Your assignment – In full and without edits, write out the data that follows.

(Source material)

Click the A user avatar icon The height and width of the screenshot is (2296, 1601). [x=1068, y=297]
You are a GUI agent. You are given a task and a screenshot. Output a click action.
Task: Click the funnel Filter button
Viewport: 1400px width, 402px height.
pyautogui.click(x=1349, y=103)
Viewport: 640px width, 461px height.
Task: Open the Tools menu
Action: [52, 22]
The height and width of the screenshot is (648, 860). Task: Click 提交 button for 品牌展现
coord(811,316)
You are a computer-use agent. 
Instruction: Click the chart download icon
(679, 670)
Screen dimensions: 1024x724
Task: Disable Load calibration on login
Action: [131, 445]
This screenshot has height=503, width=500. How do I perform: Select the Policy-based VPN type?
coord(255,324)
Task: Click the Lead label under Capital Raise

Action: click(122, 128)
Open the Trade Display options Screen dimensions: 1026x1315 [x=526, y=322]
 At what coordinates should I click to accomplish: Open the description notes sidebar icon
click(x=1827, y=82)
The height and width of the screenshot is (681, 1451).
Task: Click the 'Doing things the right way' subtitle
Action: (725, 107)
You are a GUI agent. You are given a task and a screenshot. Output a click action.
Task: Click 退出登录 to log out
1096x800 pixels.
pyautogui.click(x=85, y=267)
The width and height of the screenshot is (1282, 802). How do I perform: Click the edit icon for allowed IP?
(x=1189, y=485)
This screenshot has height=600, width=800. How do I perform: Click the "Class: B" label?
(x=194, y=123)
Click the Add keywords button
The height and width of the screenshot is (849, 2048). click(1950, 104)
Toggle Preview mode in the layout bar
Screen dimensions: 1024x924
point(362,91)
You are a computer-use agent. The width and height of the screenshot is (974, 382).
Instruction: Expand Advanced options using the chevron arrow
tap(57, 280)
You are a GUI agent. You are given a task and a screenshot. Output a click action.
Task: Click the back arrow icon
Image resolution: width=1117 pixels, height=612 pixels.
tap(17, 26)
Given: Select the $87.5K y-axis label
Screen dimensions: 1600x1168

(End Source material)

Solution for this problem –
Click the A user avatar icon The height and width of the screenshot is (2296, 1601). [x=1068, y=297]
You are a GUI agent. You are given a task and a screenshot. Output a click action.
Task: Click the funnel Filter button
Viewport: 1400px width, 402px height.
pyautogui.click(x=1349, y=103)
Viewport: 640px width, 461px height.
Task: Open the Tools menu
Action: [52, 22]
The height and width of the screenshot is (648, 860). Task: Click 提交 button for 品牌展现
coord(811,316)
You are a computer-use agent. 
Instruction: Click the chart download icon
(679, 670)
Screen dimensions: 1024x724
Task: Disable Load calibration on login
Action: [131, 445]
This screenshot has height=503, width=500. How do I perform: Select the Policy-based VPN type?
coord(255,324)
Task: Click the Lead label under Capital Raise

Action: click(122, 128)
Open the Trade Display options Screen dimensions: 1026x1315 [x=526, y=322]
 At what coordinates should I click to accomplish: Open the description notes sidebar icon
click(x=1827, y=82)
The height and width of the screenshot is (681, 1451).
Task: Click the 'Doing things the right way' subtitle
Action: (725, 107)
You are a GUI agent. You are given a task and a screenshot. Output a click action.
Task: Click 退出登录 to log out
1096x800 pixels.
pyautogui.click(x=85, y=267)
The width and height of the screenshot is (1282, 802). How do I perform: Click the edit icon for allowed IP?
(x=1189, y=485)
This screenshot has height=600, width=800. How do I perform: Click the "Class: B" label?
(x=194, y=123)
Click the Add keywords button
The height and width of the screenshot is (849, 2048). click(1950, 104)
Toggle Preview mode in the layout bar
Screen dimensions: 1024x924
point(362,91)
You are a computer-use agent. The width and height of the screenshot is (974, 382).
Instruction: Expand Advanced options using the chevron arrow
tap(57, 280)
You are a GUI agent. You are given a task and a screenshot. Output a click action.
Task: Click the back arrow icon
Image resolution: width=1117 pixels, height=612 pixels.
tap(17, 26)
Given: Select the $87.5K y-axis label
Screen dimensions: 1600x1168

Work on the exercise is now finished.